If progressives do threaten to withhold their support from Pelosi, Ocasio-Cortez said, their demand shouldn't be merely for a floor vote on Medicare for All, which is sure to fail. Instead, she believes, progressives should fight some of the bigger structural obstacles in the way of Medicare for All, like pay-go, an austerity provision that makes it difficult for Democrats to pass more ambitious policies, or replacing conservative Democratic Rep. Richie Neal as head of the Ways and Means Committee. "We are currently negotiating to get and work towards real material concessions for the left that can move things into place, to help build power for the next two years," she said.
The New York congresswoman shot down the possibility of running for the position any time soon. "The House is extraordinarily complex and I'm not ready," she said. "It can't be me. I know that I couldn't do that job."
Asked about President-elect Joe Biden bringing in hawkish members of the Obama administration, as well as officials from companies like Goldman Sachs and McKinsey, Ocasio-Cortez said: "It's horrible."
"And I think it's also part of a larger issue that we have right now, which is … the Biden administration is bringing back a lot of Obama appointees, which depending on where you are in the party, may sound nice, I guess," she said. "But I think what a lot of people fail to remember is that we now have a Biden administration that's bringing back a lot of Obama appointees, but when Obama was making appointments, he was bringing back a lot of Clinton appointees."
Dozens of people, including some from Goldman Sachs, McKinsey, Facebook, and Google, have quietly been added to the Biden transition team in recent weeks, Politico reported on Monday.
This same cast of characters and their way of doing things, she added, is "a huge reason why we got Donald Trump in the first place. In addition to just the racism that was waiting to be reanimated in this country, [there] was just an extreme disdain for this moneyed political establishment that rules Washington."

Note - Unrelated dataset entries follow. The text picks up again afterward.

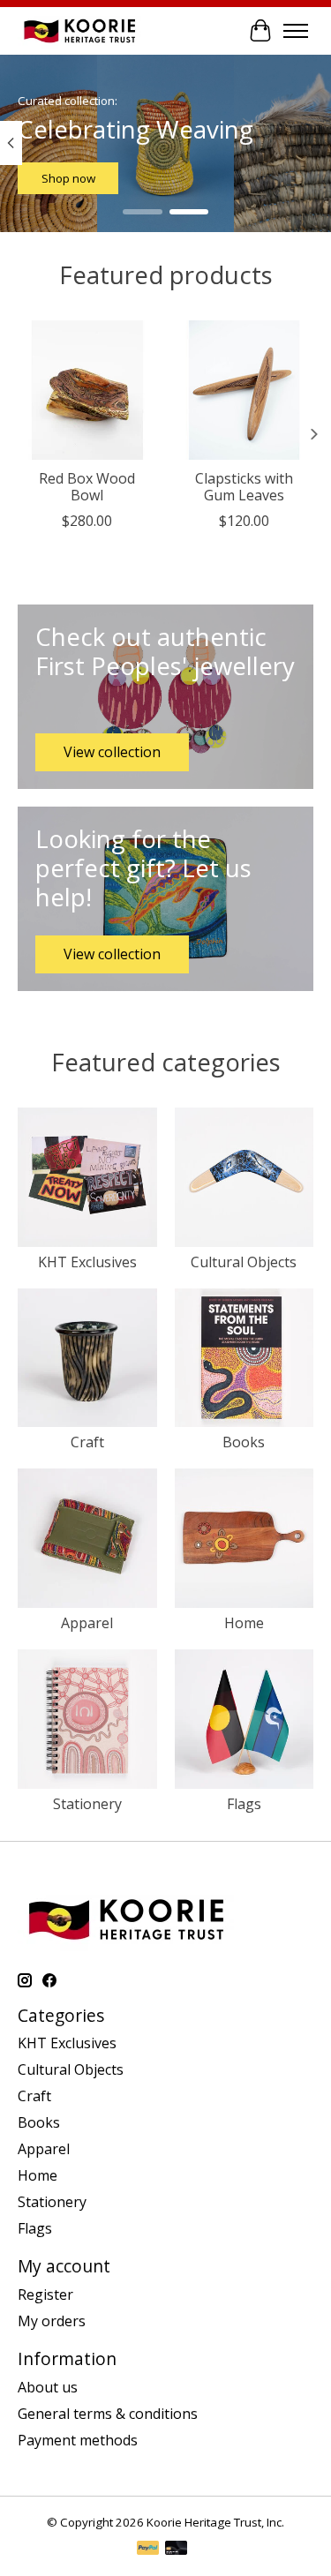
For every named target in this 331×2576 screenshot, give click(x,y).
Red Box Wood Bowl (87, 486)
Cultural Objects (244, 1262)
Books (243, 1442)
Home (244, 1623)
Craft (87, 1442)
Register (45, 2294)
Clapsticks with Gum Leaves (244, 486)
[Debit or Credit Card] (176, 2549)
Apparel (87, 1623)
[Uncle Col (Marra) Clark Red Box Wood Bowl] (87, 390)
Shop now (68, 178)
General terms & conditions (108, 2413)
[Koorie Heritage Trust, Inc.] (79, 30)
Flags (244, 1804)
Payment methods (78, 2440)
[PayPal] (148, 2549)
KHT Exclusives (87, 1262)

She also expressed frustration with congressional inaction on coronavirus relief and the failure to provide aid for those who are struggling, pointing to both the GOP's "barbarity" and the Democrats' strategic blunders. Ocasio-Cortez was the only Democrat in Congress to come out against the CARES Act, opposing it for both strategic and policy-related reasons. Democrats lost nearly all their leverage in pandemic relief negotiations, she argued, because the massive bailout gave Wall Street, Senate Majority Leader Mitch McConnell, and the Trump administration everything they wanted. It was the party's "rage-inducing" hypocrisy on the issues, from military spending and mass surveillance to right-leaning economic stances, that led her to run for office in the first place.
"For me personally, it was when I was waitressing and I would hear Democrats talk about why the Affordable Care Act was so amazing all the time and how this is the greatest thing ever and the economy is doing wonderfully," she said. "Frankly, it is the same trick that Trump pulls, which is, you know, people touting the Dow as a measure of economic success when we're all getting killed out here."